» **About this task**: Report, from the records below, every line where the word "computer" appears.
━━ Source material
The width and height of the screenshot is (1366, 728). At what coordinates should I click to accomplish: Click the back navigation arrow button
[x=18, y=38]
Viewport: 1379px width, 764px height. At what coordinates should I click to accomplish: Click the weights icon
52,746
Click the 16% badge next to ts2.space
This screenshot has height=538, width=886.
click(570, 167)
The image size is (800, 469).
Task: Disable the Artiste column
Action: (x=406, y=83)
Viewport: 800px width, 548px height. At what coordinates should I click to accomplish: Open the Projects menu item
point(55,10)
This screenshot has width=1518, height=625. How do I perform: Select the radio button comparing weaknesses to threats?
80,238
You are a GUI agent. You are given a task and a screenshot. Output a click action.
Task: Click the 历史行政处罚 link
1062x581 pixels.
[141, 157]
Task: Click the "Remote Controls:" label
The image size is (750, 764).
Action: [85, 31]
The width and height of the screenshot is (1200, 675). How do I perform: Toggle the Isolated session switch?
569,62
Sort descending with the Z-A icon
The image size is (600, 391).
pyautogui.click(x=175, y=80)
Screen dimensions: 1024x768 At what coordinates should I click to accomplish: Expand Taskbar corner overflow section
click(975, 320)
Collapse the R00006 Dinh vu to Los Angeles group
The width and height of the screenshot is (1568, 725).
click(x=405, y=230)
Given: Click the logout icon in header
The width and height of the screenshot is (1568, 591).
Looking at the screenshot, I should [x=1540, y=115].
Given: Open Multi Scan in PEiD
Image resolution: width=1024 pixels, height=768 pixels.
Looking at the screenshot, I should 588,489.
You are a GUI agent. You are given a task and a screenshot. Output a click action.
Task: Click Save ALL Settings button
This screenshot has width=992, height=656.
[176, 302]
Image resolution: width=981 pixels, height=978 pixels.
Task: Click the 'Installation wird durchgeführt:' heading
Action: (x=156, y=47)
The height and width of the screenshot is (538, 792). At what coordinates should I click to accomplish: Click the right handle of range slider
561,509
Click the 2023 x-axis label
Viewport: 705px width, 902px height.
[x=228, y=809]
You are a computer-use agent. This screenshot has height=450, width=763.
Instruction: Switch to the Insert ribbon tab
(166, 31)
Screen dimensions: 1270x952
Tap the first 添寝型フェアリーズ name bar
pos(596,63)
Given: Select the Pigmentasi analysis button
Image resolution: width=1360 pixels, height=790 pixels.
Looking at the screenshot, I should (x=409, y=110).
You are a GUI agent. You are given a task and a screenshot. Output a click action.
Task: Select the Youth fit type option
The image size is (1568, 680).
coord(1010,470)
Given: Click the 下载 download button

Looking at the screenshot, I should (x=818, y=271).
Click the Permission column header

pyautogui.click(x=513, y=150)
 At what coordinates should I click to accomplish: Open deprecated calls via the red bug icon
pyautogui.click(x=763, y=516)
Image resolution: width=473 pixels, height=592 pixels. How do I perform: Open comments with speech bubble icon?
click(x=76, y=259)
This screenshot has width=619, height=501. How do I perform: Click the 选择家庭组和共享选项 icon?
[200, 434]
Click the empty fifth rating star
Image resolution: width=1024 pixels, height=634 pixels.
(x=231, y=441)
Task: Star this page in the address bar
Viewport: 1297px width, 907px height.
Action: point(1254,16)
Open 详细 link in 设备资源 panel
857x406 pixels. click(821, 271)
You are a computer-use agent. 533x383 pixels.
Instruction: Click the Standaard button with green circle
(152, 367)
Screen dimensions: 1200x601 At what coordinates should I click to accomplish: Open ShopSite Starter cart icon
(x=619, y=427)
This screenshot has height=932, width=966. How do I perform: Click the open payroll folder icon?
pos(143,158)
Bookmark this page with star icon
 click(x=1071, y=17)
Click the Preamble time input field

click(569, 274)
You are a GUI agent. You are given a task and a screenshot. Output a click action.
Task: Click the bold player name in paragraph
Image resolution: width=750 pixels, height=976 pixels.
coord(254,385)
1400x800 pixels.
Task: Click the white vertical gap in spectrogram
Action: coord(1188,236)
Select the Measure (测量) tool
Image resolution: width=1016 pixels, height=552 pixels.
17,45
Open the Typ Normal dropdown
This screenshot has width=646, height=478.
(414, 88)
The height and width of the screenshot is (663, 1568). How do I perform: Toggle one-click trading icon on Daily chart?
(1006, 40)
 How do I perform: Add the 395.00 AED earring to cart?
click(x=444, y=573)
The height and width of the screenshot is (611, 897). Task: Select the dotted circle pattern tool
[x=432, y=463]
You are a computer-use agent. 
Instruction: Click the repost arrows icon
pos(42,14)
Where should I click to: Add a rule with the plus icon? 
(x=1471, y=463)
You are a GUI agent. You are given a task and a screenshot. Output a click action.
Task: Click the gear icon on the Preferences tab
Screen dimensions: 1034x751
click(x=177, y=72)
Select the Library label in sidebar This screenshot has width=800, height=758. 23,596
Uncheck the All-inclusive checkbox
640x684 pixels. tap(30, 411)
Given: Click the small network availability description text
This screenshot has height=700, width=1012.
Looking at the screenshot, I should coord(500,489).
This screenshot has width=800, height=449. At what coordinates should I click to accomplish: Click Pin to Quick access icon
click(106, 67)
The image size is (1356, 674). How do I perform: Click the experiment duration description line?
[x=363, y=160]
━━━━
» **Answer section**:
You are a computer-use agent. This screenshot has height=450, width=763.
You are a computer-use agent. 533x383 pixels.
You are a computer-use agent. 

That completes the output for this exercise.